(Records from a dataset)
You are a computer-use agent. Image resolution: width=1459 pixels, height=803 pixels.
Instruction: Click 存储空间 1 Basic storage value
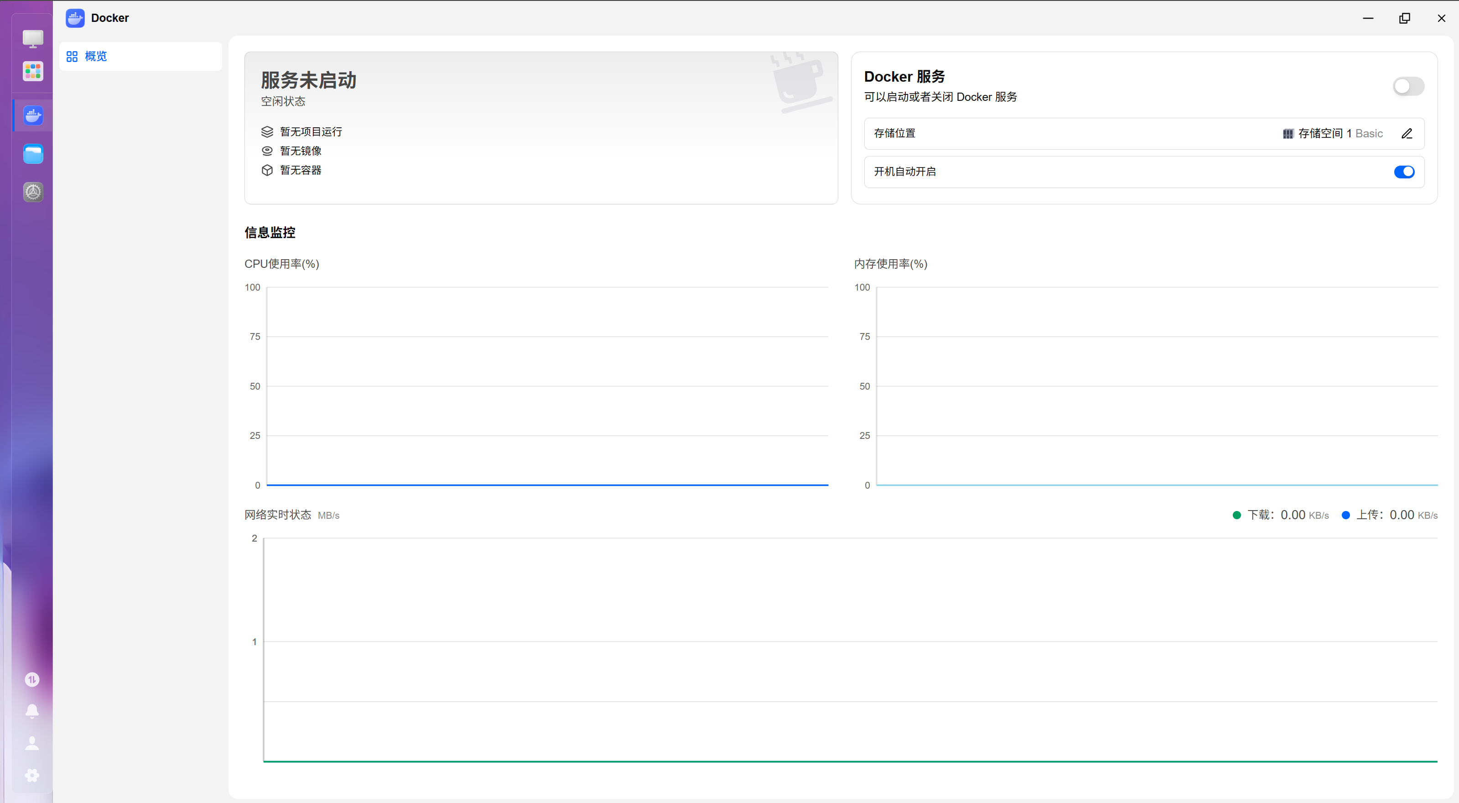pos(1332,134)
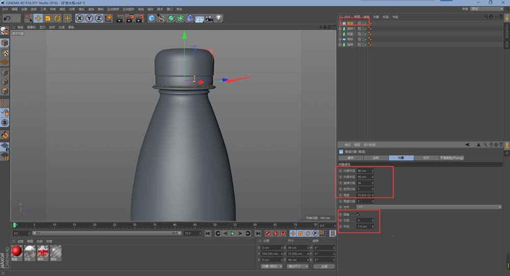Toggle X-axis lock in toolbar
The image size is (510, 276).
pyautogui.click(x=80, y=18)
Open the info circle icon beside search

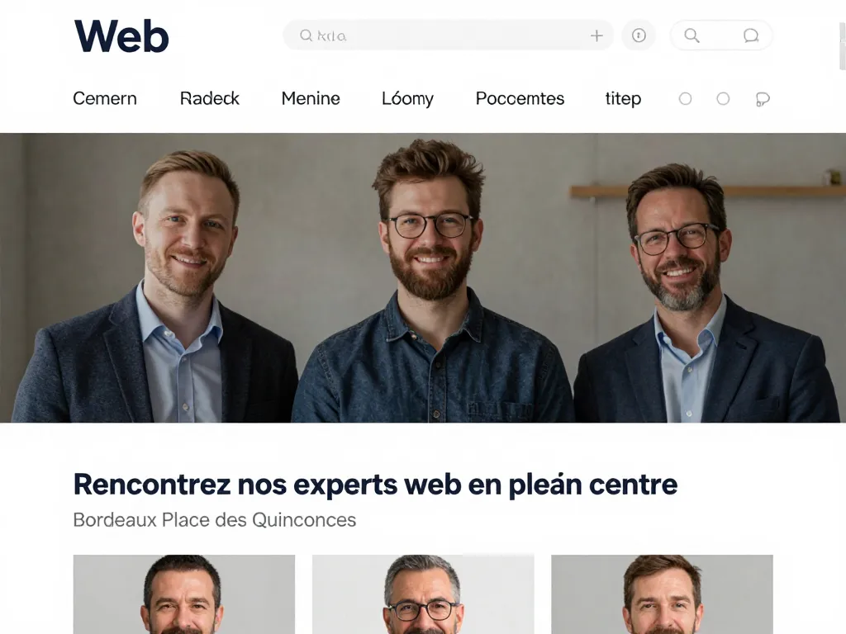(639, 35)
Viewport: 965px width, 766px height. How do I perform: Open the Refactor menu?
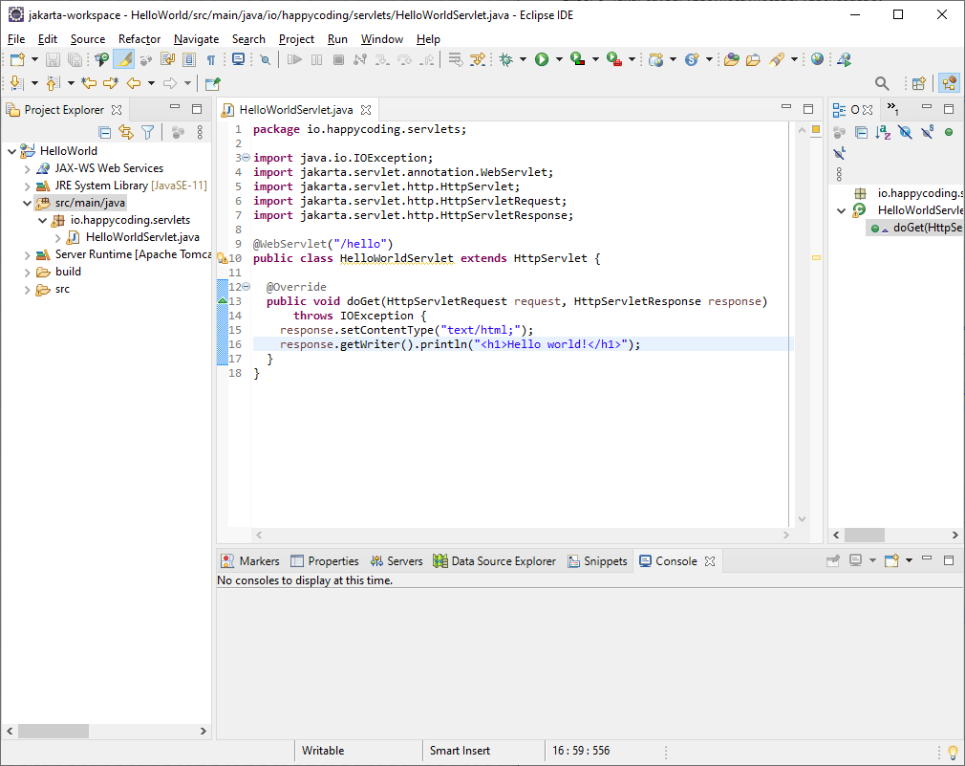coord(139,39)
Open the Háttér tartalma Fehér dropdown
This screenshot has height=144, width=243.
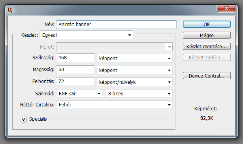tap(114, 104)
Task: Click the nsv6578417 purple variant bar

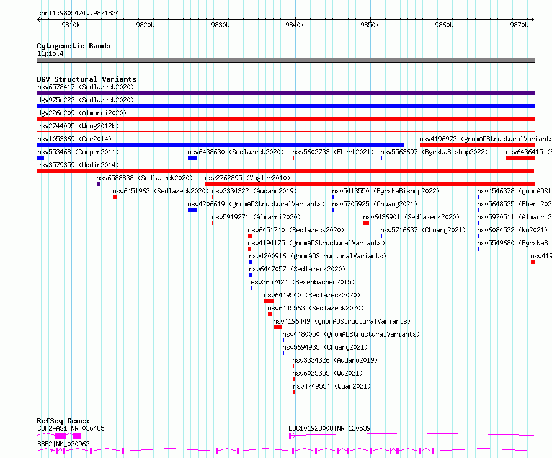Action: click(x=285, y=93)
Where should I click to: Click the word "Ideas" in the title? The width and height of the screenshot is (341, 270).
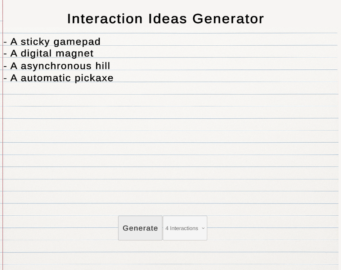(x=167, y=19)
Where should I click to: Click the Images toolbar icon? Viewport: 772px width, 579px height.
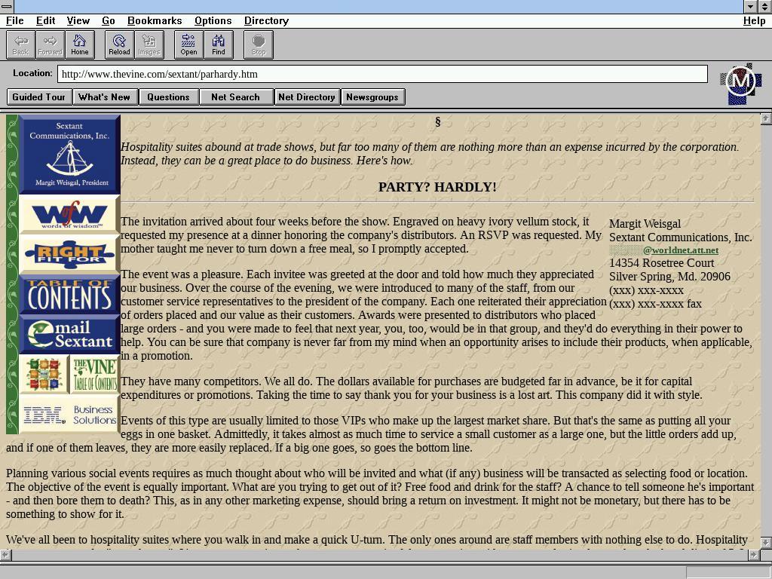click(x=149, y=44)
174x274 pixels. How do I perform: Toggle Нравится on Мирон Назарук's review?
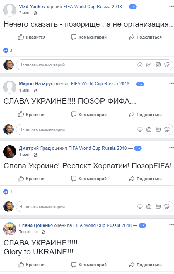[32, 115]
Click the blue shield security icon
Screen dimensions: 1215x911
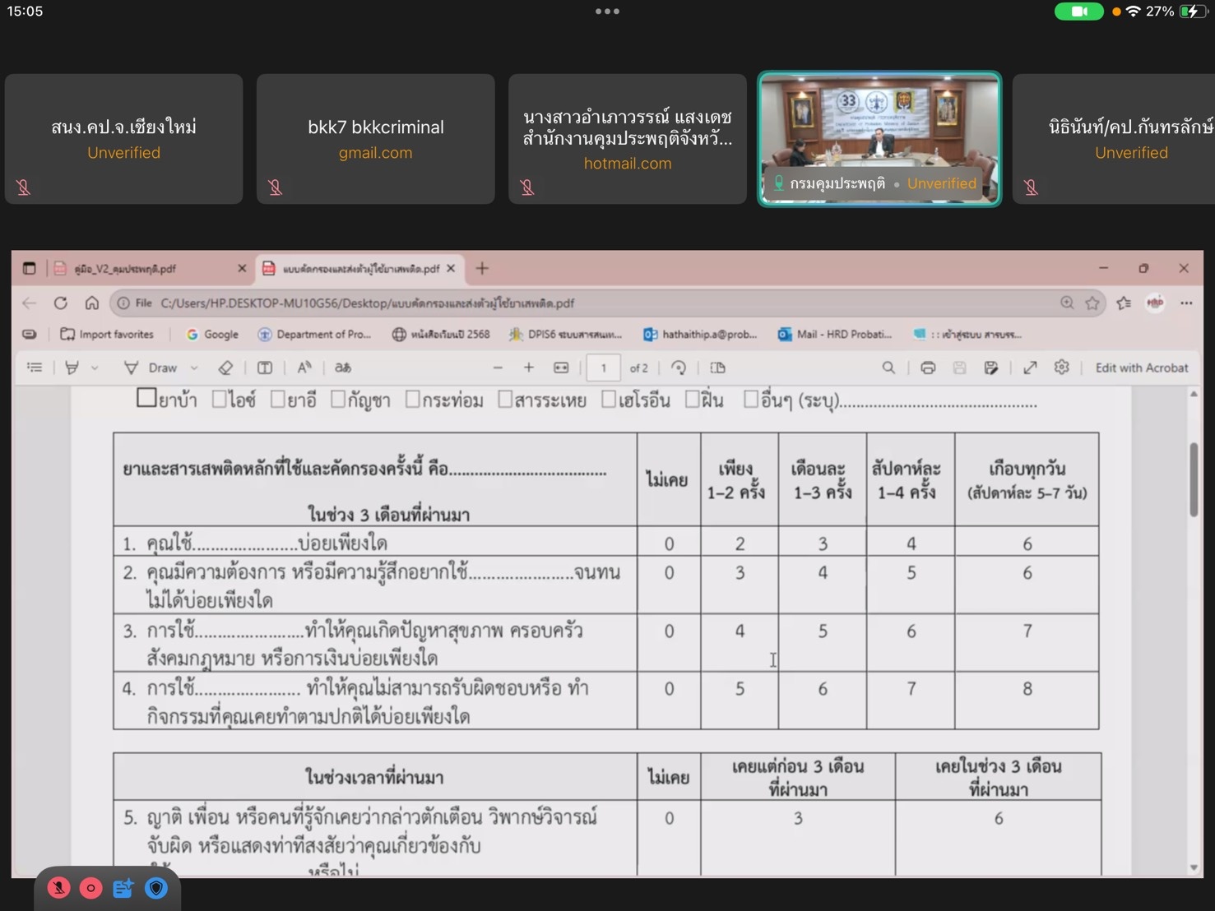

# What the task asks:
Only the lines from the one containing "Open the Háttér tartalma Fehér dropdown" through the last line of the entries above, both included, belong in the answer, written out exactly; pictures do not.

# Exercise solution:
Open the Háttér tartalma Fehér dropdown
This screenshot has height=144, width=243.
tap(114, 104)
Task: Click the nsv6578417 purple variant bar

Action: click(x=285, y=93)
Where should I click to: Click the word "Ideas" in the title? The width and height of the screenshot is (341, 270).
(x=167, y=19)
Where should I click to: Click the Images toolbar icon? Viewport: 772px width, 579px height.
click(x=149, y=44)
174x274 pixels. How do I perform: Toggle Нравится on Мирон Назарук's review?
[32, 115]
Click the blue shield security icon
Screen dimensions: 1215x911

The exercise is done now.